With the introduction of version 2.0.0 and the migration to the new API some changes to the package were implemented which will cause breaking changes. In particular the wf_request() function(s) now use a default ecmwfr user field due to the consolidation of the API, with a single sign-on across all services and the use of a Personal Access Token (PAT) rather than user and password credentials.

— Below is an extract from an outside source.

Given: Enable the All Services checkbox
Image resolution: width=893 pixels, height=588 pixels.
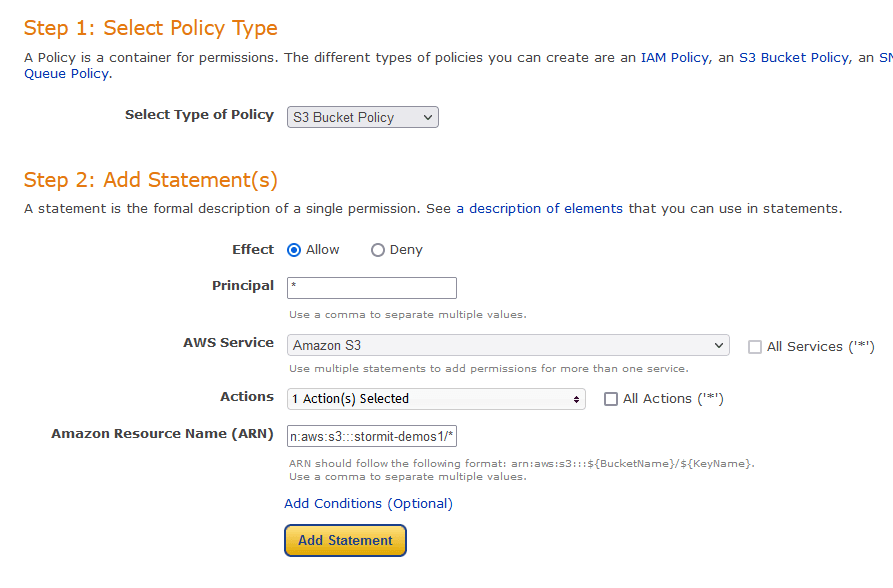Looking at the screenshot, I should [755, 347].

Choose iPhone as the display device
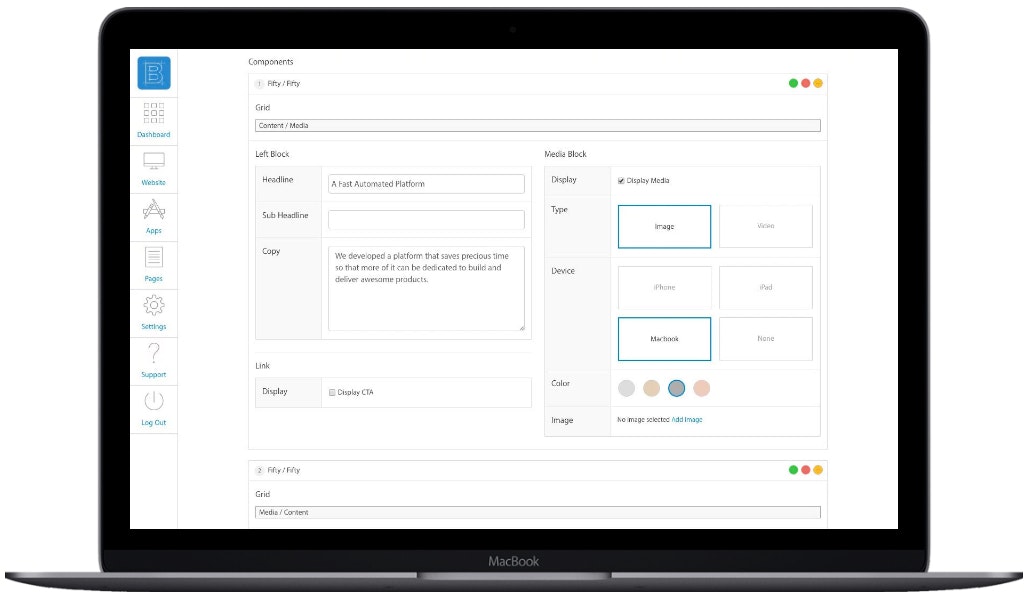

In order to migrate to version >=2.0.0 you will have to provide a new PAT using wf_set_key() and remove the user argument from any wf_request() call, i.e.:

# The original v1.x.x call
wf_request(
  request,
  user = "your_id"
)

# The new v2.x.x call
wf_request(
  request
)

The requests themselves should translate mostly without intervention and remain nested lists of parameters.

netCDF data format

In comparison with the original services the new API regresses in terms of netCDF support. Those relying on common netCDF support such as ecosystem modellers will find this troubling. Note that both CDS and ADS have different policies and use different methods. Note that this regression in usability is not caused by this package. Please forward any issues you have with formatting of the data to the ECMWF using the public forum. We suggest to fall back to grib files, and convert internally if netCDF driver files are needed. Sadly, consistency for now is not, and will not be, guaranteed it seems.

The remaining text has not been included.